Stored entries
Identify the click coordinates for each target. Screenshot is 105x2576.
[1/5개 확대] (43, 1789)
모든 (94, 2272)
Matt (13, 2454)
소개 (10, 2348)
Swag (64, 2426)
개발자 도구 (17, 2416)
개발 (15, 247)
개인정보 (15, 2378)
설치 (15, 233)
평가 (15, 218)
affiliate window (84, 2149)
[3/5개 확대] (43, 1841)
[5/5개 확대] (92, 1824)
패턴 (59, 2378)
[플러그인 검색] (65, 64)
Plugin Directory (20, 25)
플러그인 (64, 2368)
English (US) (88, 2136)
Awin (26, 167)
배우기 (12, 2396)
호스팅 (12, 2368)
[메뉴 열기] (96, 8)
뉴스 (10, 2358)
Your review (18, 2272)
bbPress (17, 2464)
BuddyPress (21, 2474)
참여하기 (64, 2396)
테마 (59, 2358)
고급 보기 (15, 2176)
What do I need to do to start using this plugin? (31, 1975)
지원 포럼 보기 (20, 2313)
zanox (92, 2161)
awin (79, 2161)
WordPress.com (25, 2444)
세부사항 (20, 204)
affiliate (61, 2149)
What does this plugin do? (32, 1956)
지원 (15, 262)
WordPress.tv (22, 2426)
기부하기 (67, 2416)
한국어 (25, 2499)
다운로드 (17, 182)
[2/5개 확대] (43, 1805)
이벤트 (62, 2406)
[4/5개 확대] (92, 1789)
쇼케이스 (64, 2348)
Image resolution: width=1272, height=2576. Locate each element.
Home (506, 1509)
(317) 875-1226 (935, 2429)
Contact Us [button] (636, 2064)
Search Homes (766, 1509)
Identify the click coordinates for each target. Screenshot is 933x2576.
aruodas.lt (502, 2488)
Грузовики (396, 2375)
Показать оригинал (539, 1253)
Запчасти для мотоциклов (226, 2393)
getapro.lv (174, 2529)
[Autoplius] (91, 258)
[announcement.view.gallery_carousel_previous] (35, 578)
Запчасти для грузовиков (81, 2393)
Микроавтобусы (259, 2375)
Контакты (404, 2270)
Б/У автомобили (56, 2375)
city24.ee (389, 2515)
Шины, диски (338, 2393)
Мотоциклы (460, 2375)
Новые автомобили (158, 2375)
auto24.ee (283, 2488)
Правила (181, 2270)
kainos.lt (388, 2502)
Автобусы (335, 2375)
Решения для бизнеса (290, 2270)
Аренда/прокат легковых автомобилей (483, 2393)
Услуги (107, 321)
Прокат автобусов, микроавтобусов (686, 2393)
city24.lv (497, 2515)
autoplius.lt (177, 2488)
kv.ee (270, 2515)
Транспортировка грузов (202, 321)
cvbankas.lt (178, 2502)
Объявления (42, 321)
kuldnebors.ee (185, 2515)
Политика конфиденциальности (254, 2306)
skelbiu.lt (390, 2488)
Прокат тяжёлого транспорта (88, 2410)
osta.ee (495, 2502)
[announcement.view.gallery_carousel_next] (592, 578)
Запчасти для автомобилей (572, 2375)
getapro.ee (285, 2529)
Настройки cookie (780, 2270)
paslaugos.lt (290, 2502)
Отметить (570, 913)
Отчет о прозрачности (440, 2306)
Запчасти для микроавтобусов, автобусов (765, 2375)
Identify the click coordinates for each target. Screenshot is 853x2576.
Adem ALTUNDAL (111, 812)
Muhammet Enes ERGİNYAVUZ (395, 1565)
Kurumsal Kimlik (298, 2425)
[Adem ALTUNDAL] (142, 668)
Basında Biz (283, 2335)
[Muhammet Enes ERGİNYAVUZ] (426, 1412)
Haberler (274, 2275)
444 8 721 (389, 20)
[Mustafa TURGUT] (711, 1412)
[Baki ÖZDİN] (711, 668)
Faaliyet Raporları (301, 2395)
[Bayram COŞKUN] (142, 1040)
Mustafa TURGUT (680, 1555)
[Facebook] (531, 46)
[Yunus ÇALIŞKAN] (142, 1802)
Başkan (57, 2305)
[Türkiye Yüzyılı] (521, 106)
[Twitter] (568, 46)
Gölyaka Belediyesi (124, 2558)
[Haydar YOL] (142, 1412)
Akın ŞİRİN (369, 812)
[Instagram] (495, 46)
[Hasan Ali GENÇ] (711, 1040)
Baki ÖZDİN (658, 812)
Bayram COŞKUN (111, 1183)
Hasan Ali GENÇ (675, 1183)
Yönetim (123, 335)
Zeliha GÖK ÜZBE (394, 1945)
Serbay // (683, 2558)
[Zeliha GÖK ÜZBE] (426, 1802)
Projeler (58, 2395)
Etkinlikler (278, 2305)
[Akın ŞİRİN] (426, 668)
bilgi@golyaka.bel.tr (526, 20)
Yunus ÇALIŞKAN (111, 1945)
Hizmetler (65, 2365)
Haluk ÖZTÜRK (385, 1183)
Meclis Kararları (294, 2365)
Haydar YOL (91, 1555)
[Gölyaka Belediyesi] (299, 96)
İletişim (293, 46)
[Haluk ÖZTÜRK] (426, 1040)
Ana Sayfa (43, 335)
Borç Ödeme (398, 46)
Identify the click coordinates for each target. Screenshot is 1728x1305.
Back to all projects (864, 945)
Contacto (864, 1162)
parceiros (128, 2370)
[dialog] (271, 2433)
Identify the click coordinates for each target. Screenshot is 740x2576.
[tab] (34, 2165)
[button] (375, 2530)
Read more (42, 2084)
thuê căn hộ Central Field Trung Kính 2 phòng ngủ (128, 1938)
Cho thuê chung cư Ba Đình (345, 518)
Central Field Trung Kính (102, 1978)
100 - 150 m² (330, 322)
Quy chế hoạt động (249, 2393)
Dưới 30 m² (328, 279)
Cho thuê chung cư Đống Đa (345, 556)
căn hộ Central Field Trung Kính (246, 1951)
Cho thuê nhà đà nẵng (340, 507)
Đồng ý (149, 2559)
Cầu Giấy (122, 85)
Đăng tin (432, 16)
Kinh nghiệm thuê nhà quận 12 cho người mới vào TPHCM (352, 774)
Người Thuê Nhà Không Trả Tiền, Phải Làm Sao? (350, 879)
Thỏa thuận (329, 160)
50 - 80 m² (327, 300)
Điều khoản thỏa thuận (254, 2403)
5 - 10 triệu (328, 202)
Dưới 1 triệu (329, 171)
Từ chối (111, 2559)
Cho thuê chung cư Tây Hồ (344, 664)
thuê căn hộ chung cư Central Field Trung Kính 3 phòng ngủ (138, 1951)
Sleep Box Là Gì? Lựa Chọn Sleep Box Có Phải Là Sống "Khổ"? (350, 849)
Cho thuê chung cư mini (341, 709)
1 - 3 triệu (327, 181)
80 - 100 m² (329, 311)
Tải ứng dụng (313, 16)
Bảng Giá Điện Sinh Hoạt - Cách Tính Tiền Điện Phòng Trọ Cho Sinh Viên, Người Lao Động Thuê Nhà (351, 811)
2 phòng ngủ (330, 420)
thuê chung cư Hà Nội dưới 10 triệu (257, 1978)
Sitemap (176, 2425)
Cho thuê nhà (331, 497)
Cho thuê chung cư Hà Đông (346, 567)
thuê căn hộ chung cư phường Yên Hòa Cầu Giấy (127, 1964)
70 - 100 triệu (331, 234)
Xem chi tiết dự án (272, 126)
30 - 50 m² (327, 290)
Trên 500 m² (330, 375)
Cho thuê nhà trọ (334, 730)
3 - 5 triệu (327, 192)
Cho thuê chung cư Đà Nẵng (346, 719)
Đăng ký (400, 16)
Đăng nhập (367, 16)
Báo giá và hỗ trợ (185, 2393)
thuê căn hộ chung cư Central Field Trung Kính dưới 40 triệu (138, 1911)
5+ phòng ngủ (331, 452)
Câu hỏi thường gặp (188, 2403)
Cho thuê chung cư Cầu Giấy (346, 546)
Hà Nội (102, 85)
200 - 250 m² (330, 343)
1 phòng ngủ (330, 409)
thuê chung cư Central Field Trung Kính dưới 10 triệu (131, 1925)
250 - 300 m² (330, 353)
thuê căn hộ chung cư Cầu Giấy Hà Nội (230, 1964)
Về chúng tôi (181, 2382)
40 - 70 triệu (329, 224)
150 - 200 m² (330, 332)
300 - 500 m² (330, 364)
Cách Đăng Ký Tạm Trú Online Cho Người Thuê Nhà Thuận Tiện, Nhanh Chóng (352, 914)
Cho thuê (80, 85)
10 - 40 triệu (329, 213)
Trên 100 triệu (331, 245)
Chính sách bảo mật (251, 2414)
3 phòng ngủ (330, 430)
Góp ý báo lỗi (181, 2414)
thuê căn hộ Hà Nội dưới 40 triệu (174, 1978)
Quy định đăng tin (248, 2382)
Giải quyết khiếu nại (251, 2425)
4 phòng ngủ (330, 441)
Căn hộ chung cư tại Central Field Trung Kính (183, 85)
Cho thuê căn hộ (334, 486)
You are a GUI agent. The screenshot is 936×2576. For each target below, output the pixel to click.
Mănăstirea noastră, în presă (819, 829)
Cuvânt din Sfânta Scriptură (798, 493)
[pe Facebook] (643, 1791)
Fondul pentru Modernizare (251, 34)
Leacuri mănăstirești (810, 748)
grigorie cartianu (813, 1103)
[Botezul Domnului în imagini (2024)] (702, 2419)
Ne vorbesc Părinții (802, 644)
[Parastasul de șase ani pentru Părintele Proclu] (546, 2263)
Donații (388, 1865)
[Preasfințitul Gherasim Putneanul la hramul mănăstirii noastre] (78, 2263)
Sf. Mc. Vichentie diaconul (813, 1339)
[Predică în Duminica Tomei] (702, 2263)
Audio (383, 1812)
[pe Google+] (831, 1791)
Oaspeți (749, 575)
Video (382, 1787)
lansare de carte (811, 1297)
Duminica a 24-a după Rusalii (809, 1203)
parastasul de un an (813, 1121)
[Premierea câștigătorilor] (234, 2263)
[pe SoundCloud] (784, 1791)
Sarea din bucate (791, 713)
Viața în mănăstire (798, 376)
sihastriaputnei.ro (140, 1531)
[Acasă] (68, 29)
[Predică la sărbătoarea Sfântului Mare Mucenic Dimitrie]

:: Task item ::
Please copy the line holding "Leacuri mănăstirești (810, 748)" and all lines after it to the end of the records, exactly, and nothing else.

:: Response ::
Leacuri mănăstirești (810, 748)
grigorie cartianu (813, 1103)
[Botezul Domnului în imagini (2024)] (702, 2419)
Ne vorbesc Părinții (802, 644)
[Parastasul de șase ani pentru Părintele Proclu] (546, 2263)
Donații (388, 1865)
[Preasfințitul Gherasim Putneanul la hramul mănăstirii noastre] (78, 2263)
Sf. Mc. Vichentie diaconul (813, 1339)
[Predică în Duminica Tomei] (702, 2263)
Audio (383, 1812)
[pe Google+] (831, 1791)
Oaspeți (749, 575)
Video (382, 1787)
lansare de carte (811, 1297)
Duminica a 24-a după Rusalii (809, 1203)
parastasul de un an (813, 1121)
[Premierea câștigătorilor] (234, 2263)
[pe SoundCloud] (784, 1791)
Sarea din bucate (791, 713)
Viața în mănăstire (798, 376)
sihastriaputnei.ro (140, 1531)
[Acasă] (68, 29)
[Predică la sărbătoarea Sfântului Mare Mucenic Dimitrie]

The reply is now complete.